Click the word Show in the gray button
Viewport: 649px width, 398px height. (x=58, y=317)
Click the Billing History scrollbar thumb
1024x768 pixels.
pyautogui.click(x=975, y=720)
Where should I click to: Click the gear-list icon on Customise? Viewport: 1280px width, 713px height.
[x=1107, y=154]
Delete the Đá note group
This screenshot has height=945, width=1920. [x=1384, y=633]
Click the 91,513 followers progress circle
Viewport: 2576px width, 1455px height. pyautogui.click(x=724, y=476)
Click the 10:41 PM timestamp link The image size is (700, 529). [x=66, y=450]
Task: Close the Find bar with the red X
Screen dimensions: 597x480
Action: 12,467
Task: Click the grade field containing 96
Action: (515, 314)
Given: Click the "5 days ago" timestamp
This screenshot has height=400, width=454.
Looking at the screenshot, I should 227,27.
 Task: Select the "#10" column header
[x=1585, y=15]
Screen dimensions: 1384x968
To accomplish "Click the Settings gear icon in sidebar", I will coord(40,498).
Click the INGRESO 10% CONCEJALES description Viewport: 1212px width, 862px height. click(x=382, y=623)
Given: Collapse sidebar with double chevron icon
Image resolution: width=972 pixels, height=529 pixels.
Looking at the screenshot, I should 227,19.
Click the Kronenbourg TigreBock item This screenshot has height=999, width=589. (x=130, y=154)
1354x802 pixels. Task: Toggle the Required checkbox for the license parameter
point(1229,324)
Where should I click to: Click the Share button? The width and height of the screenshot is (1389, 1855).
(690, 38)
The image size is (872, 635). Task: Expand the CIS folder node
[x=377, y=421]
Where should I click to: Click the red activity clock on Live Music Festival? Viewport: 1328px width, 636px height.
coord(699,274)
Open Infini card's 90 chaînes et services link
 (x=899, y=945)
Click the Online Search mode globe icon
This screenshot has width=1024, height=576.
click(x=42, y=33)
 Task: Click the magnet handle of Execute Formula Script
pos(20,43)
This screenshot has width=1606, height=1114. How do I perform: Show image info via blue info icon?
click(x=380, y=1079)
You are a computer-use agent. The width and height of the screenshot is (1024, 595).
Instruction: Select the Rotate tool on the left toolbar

##############################

Look through the entries, and return every line that the word "timestamp" appears in.

Click the 10:41 PM timestamp link The image size is (700, 529). [x=66, y=450]
Given: Click the "5 days ago" timestamp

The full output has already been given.